_What you should do_
Copy the entries below, replacing "click" with "tap" everywhere it occurs and changing nothing else. Omit the pictures.

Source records
_ _ _ _ _ _ _

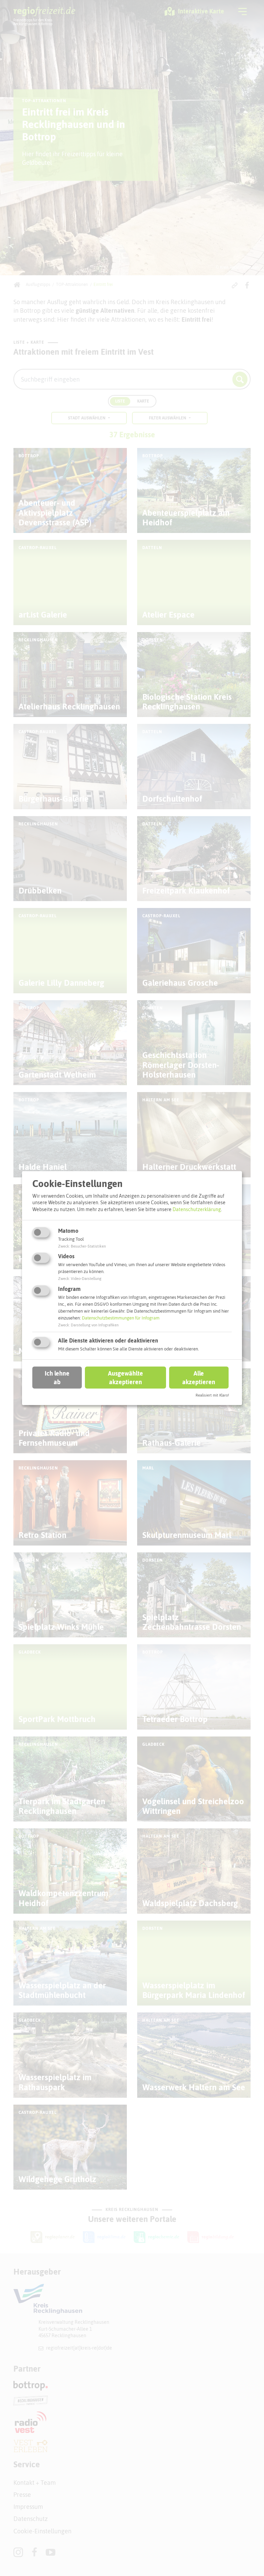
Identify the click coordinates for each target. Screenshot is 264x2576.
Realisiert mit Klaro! (212, 1395)
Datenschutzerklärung (197, 1209)
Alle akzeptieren (198, 1378)
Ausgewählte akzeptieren (125, 1378)
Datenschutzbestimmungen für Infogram (121, 1318)
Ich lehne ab (57, 1378)
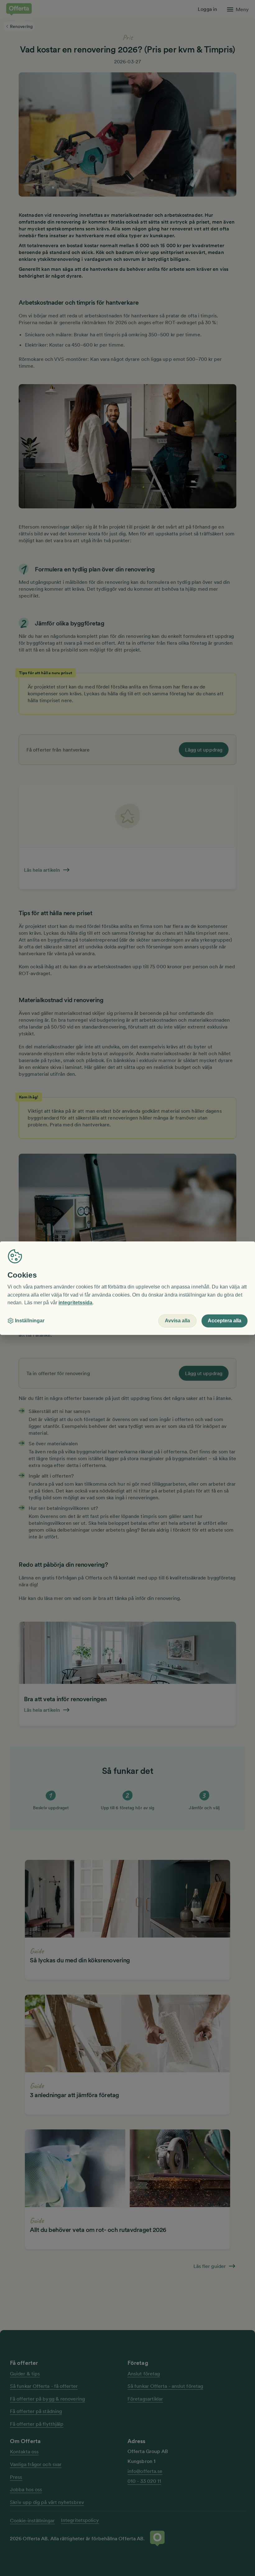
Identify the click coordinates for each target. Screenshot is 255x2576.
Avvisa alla (177, 1320)
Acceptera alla (224, 1320)
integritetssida (75, 1303)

_ _ _ _ _ _ _

_Exercise answer_
Identify the tap coordinates for each target. Screenshot is 264x2576.
Realisiert mit Klaro! (212, 1395)
Datenschutzerklärung (197, 1209)
Alle akzeptieren (198, 1378)
Ausgewählte akzeptieren (125, 1378)
Datenschutzbestimmungen für Infogram (121, 1318)
Ich lehne ab (57, 1378)
Identify the tap coordinates for each target. Screenshot is 255x2576.
Avvisa alla (177, 1320)
Acceptera alla (224, 1320)
integritetssida (75, 1303)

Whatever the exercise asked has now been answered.